A few patterns claimants have observed:

  • Early morning calls (right when lines open) often have shorter wait times than midday
  • Midweek calling (Tuesday through Thursday) sometimes moves faster than Monday or Friday
  • Automated options — like the weekly certification line — are often faster than waiting for a live representative

That said, some issues genuinely require speaking with a person: appeals, identity verification holds, adjudication issues, and overpayment disputes typically can't be resolved through the automated system.

Online Alternatives to Calling

Missouri DES operates an online portal called UInteract (uinteract.labor.mo.gov), where claimants can:

  • File an initial claim
  • Submit weekly certifications
  • Review payment history
  • Check the status of a claim
  • Upload documents related to an appeal or adjudication issue
  • Update personal and banking information

For many routine tasks, the online system is faster and more reliable than phone contact.

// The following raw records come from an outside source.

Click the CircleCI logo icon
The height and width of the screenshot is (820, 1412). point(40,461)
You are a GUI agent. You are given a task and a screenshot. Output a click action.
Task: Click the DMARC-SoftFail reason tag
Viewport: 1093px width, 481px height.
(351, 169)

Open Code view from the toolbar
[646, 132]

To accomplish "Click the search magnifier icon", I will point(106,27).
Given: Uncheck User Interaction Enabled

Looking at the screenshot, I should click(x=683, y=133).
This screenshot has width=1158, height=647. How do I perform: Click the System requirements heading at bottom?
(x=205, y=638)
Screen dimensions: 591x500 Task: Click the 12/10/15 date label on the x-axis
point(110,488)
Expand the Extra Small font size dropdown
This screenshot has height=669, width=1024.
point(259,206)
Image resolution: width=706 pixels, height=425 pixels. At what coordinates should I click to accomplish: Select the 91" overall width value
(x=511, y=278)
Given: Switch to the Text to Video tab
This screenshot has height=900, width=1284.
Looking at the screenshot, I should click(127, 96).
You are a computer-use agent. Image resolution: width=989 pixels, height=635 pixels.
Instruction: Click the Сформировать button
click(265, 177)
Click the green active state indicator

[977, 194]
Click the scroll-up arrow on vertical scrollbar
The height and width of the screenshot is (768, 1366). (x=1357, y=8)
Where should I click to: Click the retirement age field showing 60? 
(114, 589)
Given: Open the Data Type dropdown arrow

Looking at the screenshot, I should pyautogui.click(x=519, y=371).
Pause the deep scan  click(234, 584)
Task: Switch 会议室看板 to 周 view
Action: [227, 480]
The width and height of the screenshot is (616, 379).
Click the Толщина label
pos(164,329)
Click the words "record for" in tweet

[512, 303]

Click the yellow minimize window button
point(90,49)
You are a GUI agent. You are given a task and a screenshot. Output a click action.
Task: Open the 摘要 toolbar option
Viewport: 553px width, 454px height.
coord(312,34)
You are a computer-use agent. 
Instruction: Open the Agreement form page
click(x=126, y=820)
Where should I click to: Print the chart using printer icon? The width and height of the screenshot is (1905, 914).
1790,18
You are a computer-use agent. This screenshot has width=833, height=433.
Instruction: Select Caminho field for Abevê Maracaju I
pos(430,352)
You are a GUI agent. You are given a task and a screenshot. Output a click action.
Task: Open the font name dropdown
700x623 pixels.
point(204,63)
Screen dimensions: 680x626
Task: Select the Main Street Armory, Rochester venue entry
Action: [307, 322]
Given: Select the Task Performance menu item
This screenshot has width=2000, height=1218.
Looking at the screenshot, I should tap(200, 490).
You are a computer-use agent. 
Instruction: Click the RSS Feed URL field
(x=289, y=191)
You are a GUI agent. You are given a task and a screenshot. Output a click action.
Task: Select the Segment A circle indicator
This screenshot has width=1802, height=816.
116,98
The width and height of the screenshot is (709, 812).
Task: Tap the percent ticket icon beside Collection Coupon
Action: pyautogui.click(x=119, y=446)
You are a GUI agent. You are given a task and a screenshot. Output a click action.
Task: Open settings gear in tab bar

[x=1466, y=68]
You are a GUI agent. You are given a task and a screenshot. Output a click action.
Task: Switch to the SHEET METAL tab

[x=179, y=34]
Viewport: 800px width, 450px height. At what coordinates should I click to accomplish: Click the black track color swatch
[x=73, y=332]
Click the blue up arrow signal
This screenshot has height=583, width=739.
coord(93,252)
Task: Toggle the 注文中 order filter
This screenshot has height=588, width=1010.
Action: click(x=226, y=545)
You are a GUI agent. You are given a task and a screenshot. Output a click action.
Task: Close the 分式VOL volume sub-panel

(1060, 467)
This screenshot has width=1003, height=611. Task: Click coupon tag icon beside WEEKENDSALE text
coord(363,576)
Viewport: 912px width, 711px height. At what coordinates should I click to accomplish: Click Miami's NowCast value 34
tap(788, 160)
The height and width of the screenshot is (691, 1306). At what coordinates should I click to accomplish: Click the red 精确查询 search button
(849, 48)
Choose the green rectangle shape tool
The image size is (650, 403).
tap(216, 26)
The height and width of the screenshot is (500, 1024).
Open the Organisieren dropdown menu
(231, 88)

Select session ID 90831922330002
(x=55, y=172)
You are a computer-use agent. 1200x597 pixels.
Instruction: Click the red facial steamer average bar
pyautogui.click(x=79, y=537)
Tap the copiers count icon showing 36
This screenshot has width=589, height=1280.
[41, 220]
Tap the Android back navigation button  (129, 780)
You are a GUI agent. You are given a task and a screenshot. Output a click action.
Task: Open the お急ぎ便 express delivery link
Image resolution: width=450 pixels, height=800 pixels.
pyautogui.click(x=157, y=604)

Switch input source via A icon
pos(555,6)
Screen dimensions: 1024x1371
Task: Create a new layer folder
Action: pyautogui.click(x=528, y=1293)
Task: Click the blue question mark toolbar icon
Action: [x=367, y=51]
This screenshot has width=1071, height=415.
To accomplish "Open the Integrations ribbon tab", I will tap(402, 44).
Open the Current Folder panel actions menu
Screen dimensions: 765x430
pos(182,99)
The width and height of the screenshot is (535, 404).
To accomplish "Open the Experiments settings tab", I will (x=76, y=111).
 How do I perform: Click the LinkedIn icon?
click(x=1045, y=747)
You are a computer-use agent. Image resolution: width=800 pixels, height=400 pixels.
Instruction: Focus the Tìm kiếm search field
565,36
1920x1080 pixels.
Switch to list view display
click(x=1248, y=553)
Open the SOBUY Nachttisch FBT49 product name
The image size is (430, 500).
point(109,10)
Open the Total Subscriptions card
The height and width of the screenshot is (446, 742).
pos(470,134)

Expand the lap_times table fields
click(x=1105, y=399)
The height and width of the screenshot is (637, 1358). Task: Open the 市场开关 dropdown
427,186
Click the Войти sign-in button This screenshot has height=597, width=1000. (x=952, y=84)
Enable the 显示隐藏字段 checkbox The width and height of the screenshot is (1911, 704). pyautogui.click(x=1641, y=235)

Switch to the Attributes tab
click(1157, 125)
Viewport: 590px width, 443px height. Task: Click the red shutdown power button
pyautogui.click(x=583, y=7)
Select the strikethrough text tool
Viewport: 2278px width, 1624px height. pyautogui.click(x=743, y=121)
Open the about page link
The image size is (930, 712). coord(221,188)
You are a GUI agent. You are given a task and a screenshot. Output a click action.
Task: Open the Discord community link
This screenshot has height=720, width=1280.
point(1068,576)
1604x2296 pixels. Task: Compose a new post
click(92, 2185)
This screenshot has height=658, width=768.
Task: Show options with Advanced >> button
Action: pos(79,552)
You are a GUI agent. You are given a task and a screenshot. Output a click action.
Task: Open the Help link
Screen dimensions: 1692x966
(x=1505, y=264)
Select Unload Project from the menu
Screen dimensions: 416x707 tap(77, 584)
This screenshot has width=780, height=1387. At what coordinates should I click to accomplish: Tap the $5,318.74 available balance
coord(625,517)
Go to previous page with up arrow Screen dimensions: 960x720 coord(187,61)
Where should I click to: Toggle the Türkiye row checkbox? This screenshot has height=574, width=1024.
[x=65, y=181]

If your issue is specifically about a determination letter, a denial, or an appeal deadline, UInteract may show you the relevant information without requiring a phone call.

What Happens After You Make Contact

Whether you reach DES by phone or online, the process from that point depends heavily on where your claim stands:

Claim StatusWhat Typically Comes Next
New claim filedDES reviews wages, separation reason, and eligibility; may contact employer
Claim pending / under adjudicationA determination letter is issued; claimant can appeal if denied
Approved claimWeekly certifications required to continue receiving payments
Denied claimAppeal must be filed within the deadline stated in the letter
Overpayment identifiedDES issues a notice; repayment or waiver options may apply

Each stage has its own timeline, and those timelines are affected by claim volume, whether your employer responds, and whether any eligibility issue needs formal adjudication.

The Variables That Shape Your Experience

How quickly your claim is resolved — and what a DES representative can tell you — depends on factors specific to your situation:

  • Why you left your job. Missouri, like all states, treats layoffs differently from voluntary quits or terminations for misconduct. If your separation reason is disputed or unclear, your claim may be held for adjudication before payments begin.
  • Your base period wages. Eligibility and benefit amounts in Missouri are calculated from wages earned during a specific prior period. The amount you receive and how long you can collect depends on those earnings.
  • Whether your employer responds. Employers can contest claims. If your former employer disputes your stated reason for separation, DES must investigate before making a determination.
  • Whether you've met work search requirements. Missouri requires claimants to actively seek work and document those efforts. Failing to meet that requirement — or report it accurately — can affect continued eligibility.

How these factors interact in your specific case determines what Missouri DES can do for you and on what timeline. A phone call can clarify your claim status and surface any specific issues DES has flagged — but the outcome depends on the underlying facts, not the call itself.